CLO investor roundtable – A selective ‘safe haven’?

Panel Introductions

The moderator opens the final panel of the day and invites each panellist to introduce themselves. Peter Polanskyj of Obra Capital, Shiloh Bates of Flat Rock Global, and David Altenhofen of ACCUNIA each describe their firms and their roles in the CLO market, covering both US and European perspectives.

The CLO Equity Arbitrage Challenge

Shiloh Bates explains why the natural equity arbitrage in broadly syndicated CLOs has been poor for at least two years, focusing on how captive equity funds create misaligned incentives between CLO managers and investors. He argues that excessive CLO formation has compressed loan spreads and financing costs, reducing equity profitability, and that index data shows only high single-digit returns for CLO equity — insufficient for the risk taken.

Evaluating CLO Equity Returns in Context

Peter Polanskyj offers a three-part perspective on CLO equity arbitrage: the difficulty of predicting returns upfront, the continued existence of captive vehicles suggesting they deliver some value, and the historical outperformance of CLO equity versus other asset classes. He also discusses the importance of cash flow timing and credit curve shape when comparing equity to double B tranches. David Altenhofen adds that in Europe, equity must clear a meaningful premium above single B yields to be attractive, often requiring fee rebates or warehouse carry.

Underwriting Tail Risk in CLO Portfolios

The panel examines how to underwrite tail risk in CLO portfolios, particularly from AI disruption of software companies. Peter Polanskyj draws parallels to the oil and gas sector shock a decade ago, arguing that today's challenge is harder because the facts on the ground are still evolving. He emphasises detailed, company-level credit work focused on business model embeddedness, customer dependency, and data proprietary nature as the only reliable approach, noting his firm runs below-average software exposure.

Manager Tiering and Sector Concentration Risk

David Altenhofen discusses how monthly manager rankings inform investment decisions and how the traditional view of conservative managers — typically overweight software and healthcare — has been challenged.
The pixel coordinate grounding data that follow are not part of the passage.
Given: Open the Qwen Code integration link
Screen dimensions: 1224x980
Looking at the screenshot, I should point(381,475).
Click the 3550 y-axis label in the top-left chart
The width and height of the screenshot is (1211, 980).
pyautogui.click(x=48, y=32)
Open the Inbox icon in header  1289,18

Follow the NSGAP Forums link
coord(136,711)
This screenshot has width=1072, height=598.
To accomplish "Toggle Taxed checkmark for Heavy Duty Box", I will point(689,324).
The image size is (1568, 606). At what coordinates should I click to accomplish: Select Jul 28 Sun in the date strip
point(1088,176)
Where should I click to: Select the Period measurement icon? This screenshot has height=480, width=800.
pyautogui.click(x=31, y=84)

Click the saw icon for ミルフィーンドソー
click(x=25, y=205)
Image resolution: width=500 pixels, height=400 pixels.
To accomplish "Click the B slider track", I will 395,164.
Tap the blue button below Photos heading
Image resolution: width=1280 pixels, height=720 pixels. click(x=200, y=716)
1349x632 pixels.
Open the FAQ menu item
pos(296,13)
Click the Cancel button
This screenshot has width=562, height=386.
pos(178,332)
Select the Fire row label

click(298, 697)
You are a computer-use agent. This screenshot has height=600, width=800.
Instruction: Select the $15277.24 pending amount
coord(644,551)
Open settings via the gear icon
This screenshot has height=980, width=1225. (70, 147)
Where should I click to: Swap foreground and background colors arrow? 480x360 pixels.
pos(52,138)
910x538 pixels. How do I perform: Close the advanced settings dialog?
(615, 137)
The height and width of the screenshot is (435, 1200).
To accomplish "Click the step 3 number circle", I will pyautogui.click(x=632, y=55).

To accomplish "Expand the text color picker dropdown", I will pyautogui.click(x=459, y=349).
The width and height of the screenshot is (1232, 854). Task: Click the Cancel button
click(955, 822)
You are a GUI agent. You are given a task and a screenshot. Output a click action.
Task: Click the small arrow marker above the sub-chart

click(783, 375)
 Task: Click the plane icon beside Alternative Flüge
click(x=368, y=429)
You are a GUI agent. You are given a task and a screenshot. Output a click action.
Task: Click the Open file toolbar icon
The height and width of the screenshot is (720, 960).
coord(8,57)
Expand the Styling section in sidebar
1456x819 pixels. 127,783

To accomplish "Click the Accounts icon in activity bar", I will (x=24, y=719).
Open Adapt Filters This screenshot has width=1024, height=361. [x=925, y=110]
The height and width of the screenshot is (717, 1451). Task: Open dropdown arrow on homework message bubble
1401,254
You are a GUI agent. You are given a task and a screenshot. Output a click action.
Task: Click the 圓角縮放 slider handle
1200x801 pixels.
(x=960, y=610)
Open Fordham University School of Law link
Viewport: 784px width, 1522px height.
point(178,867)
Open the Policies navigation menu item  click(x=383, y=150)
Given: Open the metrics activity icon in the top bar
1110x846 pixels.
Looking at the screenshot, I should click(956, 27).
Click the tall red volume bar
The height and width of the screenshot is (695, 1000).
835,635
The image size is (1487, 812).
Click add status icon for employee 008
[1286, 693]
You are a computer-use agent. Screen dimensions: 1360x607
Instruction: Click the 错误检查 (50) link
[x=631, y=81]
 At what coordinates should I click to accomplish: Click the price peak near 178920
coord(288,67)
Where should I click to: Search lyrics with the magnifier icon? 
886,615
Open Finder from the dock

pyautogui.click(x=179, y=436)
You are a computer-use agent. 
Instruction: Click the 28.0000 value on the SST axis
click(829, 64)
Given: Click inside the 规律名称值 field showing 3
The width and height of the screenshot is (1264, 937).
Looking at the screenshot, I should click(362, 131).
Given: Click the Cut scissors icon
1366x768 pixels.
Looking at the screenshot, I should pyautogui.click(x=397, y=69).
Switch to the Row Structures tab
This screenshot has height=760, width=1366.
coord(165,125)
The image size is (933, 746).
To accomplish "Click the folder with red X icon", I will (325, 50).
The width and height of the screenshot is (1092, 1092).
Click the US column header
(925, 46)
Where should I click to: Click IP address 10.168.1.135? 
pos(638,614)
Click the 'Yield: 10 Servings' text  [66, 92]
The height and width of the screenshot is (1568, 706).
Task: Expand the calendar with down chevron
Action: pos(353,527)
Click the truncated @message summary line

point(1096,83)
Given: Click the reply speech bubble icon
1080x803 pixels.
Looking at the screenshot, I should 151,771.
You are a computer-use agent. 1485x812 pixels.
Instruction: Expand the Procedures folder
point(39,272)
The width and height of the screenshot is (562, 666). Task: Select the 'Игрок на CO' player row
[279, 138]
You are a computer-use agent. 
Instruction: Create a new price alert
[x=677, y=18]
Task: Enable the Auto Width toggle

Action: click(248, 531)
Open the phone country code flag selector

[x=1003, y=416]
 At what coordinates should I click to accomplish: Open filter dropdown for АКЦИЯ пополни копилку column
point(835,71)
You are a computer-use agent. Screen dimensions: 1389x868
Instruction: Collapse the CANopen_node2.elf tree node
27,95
Both sectors have faced significant headwinds, causing some previously tier-one managers to lose that status. The conversation extends to the chemical sector, where European chemicals may be relatively better positioned than Chinese peers due to differing energy dependencies, though significant uncertainty remains.

Evaluating Tail Risk Across BSL and Private Credit CLOs

Shiloh Bates provides his perspective on assessing tail risk, explaining that secondary CLO buyers primarily rely on loan market pricing to adjust for risk in distressed positions. He contrasts broadly syndicated and private credit CLOs, highlighting that private credit avoids lender-on-lender violence and liability management exercises, offering cleaner restructuring dynamics. While it may be too early to draw firm conclusions, he notes that over the past five years private credit has outperformed BSL on a credit loss basis.

Relative Value Across the CLO Capital Structure

The panel debates where relative value sits across the CLO capital structure. David Altenhofen favours triple B and double B tranches in Europe but notes primary markets are sluggish and secondary single Bs are unattractive. Peter Polanskyj argues for an up-in-quality bias toward IG tranches, citing unpriced fundamental risks at the bottom of the stack and compressed spreads between private credit and BSL AAAs. Shiloh Bates highlights private credit CLO double Bs as his top pick, offering around 12% yield with strong historical default protection.

AAA Spreads and the Drivers of CLO Liability Pricing

The discussion turns to why CLO AAA spreads have not tightened as much as other parts of the capital structure. Peter Polanskyj argues that non-standardised documentation creates a structural floor on AAA yields relative to more commoditised ABS products. David Altenhofen adds that rising interest rates have reduced the relative attractiveness of CLO AAAs for European pension funds compared to domestic alternatives like Danish mortgage bonds, dampening demand at the top of the stack.

Loan Market Dynamics and Asset Spread Outlook

The panel analyses what could cause leveraged loan spreads to reprice. Peter Polanskyj observes a bifurcated market where fundamentally challenged loans are repricing while the broader market remains tight, driven by persistent yield demand. Shiloh Bates notes that redemption pressure in private credit BDCs and interval funds may slow loan demand growth and potentially widen spreads, while reduced LBO activity from software sector concerns could constrain new loan supply, creating a structural mismatch.

Why the CLO Market Has Remained So Resilient

The panel reflects on the remarkable resilience of CLO issuance through COVID, inflation, and geopolitical shocks. David Altenhofen credits strong underlying collateral performance, the locked-in funding structure of CLO technology, and increasing manager dispersion. Shiloh Bates highlights how natural buyers emerge when loans trade at discounts and how post-COVID pull-to-par dynamics generated strong equity returns. Peter Polanskyj adds that the absence of a true fundamental credit crisis, combined with persistent demand for spread, has underpinned continued issuance. The session closes with thanks to the audience.